25 June 2020

The Great Believers by Rebecca Makkai

Every year I look forward to end-of-the-year lists and checking out as many as I possibly can. I usually always go through the New York Times's list fairly slowly, making notes of what I think I will and will not like. Meg and I both have a ton of books on our shelves that we haven't gotten to yet - which is evident from our "What We Got For Christmas" list every year... so when I  talk about The Great Believers being on the NYT's best-of list, I am actually referring to their list from January 2018 - which I'm just getting to now in 2020. Regardless, I'm glad I wrote this one down years ago!

Hannah Makkai's The Great Believers is 418 pages and I feel like I went through it very slowly (~5 weeks). I'm not a super fast reader, I just read compulsively. So I was shocked to think back to when I started this book and when I ended up finishing it. I do feel like with this book, more than any other, I really took my time with it and enjoyed getting to know the different characters.

The Great Believers is split between two different perspectives - Yale, a gay man living in Chicago in 1985, and Fiona (Yale's friend's sister) years later in 2015. In 1985 Yale and his friends are dealing with the outbreak of the AIDS crisis and watching many of their friends get sick and die. In 2015, Fiona is reconnecting with an old friend who covered the crisis and spent time with the young, gay community back in Chicago.

The stuff with Fiona in 2015 deals a lot with her trying to have a relationship with her daughter, and her reckoning with all the people she lost to AIDS when she was only in her twenties. I did like the stuff centered around Fiona but only when it directly related to her memories of her brother (who was the first person she knew to die of AIDS) and his friend group. The stuff about her daughter didn't really leave a lasting impression on me.

During the 2015 timeline I found myself feeling anxious to get back to Yale's storyline in the eighties. Yale's group of friends are characterized with so much detail that even though a lot of them serve as secondary characters (Teddy, Richard Campo), I still remember their names and traits. I didn't write down a lot of quotations from this book like I usually do, but when I think of The Great Believers I feel like their story is still so fresh and that I could easily jump right back into it. That's all a testament to Makkai's writing, which I found to not be flowery, but kept me really engaged with what was happening.

Watching Julian's production of Hamlet, he'd been struck by Laertes' response to Ophelia's death. 'O where?' he'd said when he heard the news. But yes, look, it was right: The details were what you grabbed for."

Author of The Great Believers - Rebecca Makkai
This book was certainly an emotional ride... I definitely cried a few times reading it and it's hard to not feel heavy and upset for a while after putting it down. As I was reading this book I was listening to a podcast that covered Jonathan Demme's 1993 movie Philadelphia where Tom Hanks plays a man with AIDS.

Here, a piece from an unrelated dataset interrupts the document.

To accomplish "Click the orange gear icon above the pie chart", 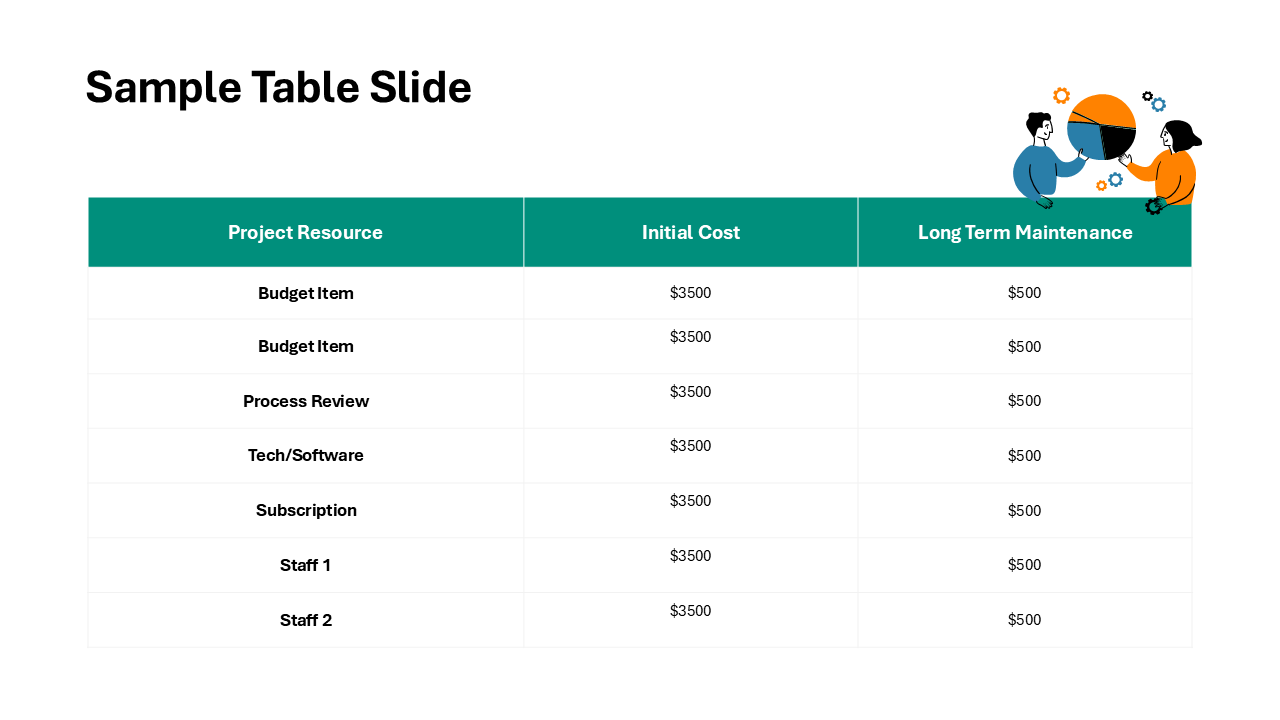I will pos(1061,96).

They said in the podcast that Demme wanted to make sure many of the people in the movie were actually suffering from AIDS, and that the movie didn't feel exploitative to the gay community. The podcast hosts reveal that of the 50 or so actors and crew that were diagnosed with AIDS and working on the movie, all but three or four were dead by the time the movie was out. This is what I assume must have been so scary about the AIDS crisis... just how quickly everything was happening without any real answers.

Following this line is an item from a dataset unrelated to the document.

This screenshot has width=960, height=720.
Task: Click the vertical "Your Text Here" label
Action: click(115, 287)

This is similar in The Great Believers where we see some characters suffer through the disease from early diagnosis until their death (around two years), as well as some characters who die almost instantly. We get almost everything from Yale and Fiona's perspective, and their shock at how fast it all happens is never lost.

Chicago in the 1980s
One of the other things I found really disturbing about the book was how people react to terminal news. So many characters you get to know eventually become sick with AIDS and you feel like you're constantly holding your breath hoping they won't get a positive test back. One of the more shocking passages was from a young gay man who believed he could somehow avoid it just by knowing it exits in the first place. I am terrified of disease and injury, and constantly tell myself if I'm this worried about it/thinking about it all the time then it couldn't possibly happen to me... This makes no sense and I don't know why I feel that way, but when I read the below character's thought it made my heart skip a little:

When you think a specific bad thing is going to happen, it never does. I don't mean like if you think it looks like rain it won't rain, but like if you think your plane will crash, it won't."

The Great Believers reminds you that no one really knows how to deal with grief. That we all have ways we try to cope and protect ourselves, but that we are ultimately unable to control anything in our lives, let alone a crisis as deadly and relentless as AIDS.

The ending of this book is one of the best endings I've read in a very long time. It is so sad but also very sweet. I have goosebumps right now writing this and thinking about it. In Makkai's acknowledgments she talks about how helpful people were to make sure she was painting a clear and accurate portrait of what this time was like for the people involved. She also listed some of the resources she found most helpful - including a graphic novel, photo series, and a YouTube video of a march in 1990. After reading The Great Believers it really made me want to check out more books on the subject.

I'd recommend this book to anyone and everyone. I'm so glad I caught it on the NYT's list.